The new failure mode nobody talks about: para-jailbreaking

The iDecep paper describes a failure mode specific to GPT-5’s design. GPT-5’s safety mechanism replaced refusal training with “safe completion” – aimed at being helpful alongside being safe. The iDecep researchers identified that trade-off as introducing new weaknesses.

The result: even when the model produces answers that evade the harmful query directly, it may generate replies it considers safe and helpful but that are actually harmful in a sub-part or related part of the response. The authors call this para-jailbreaking – the model refuses, then effectively answers anyway in the surrounding text.

So instead of “jailbroken / not jailbroken,” you now get a third state: refused-but-leaked. No DAN prompt produces this. It’s an emergent property of how GPT-5 was trained, and older jailbreak tutorials don’t mention it at all.

The honest practical guide: should you bother?

If your goal is creative writing that the default model is too cautious about – pick a model that’s less restricted by default rather than fighting GPT-5 Instant’s safety stack. Local models, Gemini, or older GPT versions on the API are far less effort.

For research or red-teaming: read the actual papers. In a 2023 study, Liu et al. found GPT-4 thwarts only 15.5% more jailbreaks than GPT-3.5 on average, with jailbreak success on GPT-4 still sitting at 87.2% – the data on marginal safety gains across model generations is far more useful than any prompt list.

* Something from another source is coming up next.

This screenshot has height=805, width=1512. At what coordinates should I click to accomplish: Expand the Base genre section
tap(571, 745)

No reliable copy-paste prompt exists for the current default model. As the Horselock community report notes, a screenshot of working output doesn’t mean there’s a prompt anyone can reuse carelessly – there’s a real gap between someone skilled at manually steering a model across many turns versus a setup that works for anyone without effort.

The traps people miss

Competitors reprinting prompt lists skip these three:

Context window tax. Jailbreak prompts average 555 tokens – 1.5× a normal prompt – and that’s overhead burned before you’ve asked anything useful. (JailbreakHub paper, arXiv:2308.03825.)
Account flagging. Repeated jailbreak attempts trigger automated detection. Per OpenAI’s usage policies, bypassing safety measures is prohibited; a pattern of violations can result in permanent account termination and API revocation without warning.
Hallucination tax. Forcing ChatGPT into a persona like DAN pushes the model to prioritize staying in character over factual accuracy. Output becomes unreliable even when the jailbreak technically “works.”

FAQ

Does the DAN prompt still work in 2026?

Not on default GPT-5. It can still produce partial role-play on older models if you’re a paid user who manually selects 4o or 4.1 from the model picker.

Why do some people on Twitter post screenshots of working jailbreaks then?

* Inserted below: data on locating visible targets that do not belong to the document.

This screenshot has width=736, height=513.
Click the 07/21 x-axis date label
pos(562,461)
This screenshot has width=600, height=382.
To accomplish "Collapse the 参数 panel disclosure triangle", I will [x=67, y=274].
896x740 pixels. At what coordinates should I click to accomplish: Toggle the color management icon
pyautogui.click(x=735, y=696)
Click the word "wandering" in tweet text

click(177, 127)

OpenAI runs A/B rollouts – your account and theirs may not be on the same safety variant on the same day. Beyond that, most screenshots show a skilled operator manually steering the model across many turns, not a one-shot copy-paste anyone can replicate. The Echo Chamber GPT-5 break took three turns and required careful framing in the opener. That’s a technique, not a prompt you paste once and walk away.

What’s the difference between jailbreaking and prompt injection?

Jailbreaking is the user trying to make the assistant ignore its own rules. Prompt injection hides instructions inside data the model reads – an email, a webpage, a PDF – so it executes them thinking they’re part of the task. Different threat model, different defenses, often confused in tutorials.

Next step: open arXiv 2308.03825 and skim Table 4 – that single table tells you more about which jailbreak families transfer across models than any prompt repository will. Then decide whether your use case actually needs jailbreaking, or whether picking a less-restricted model is the cheaper answer.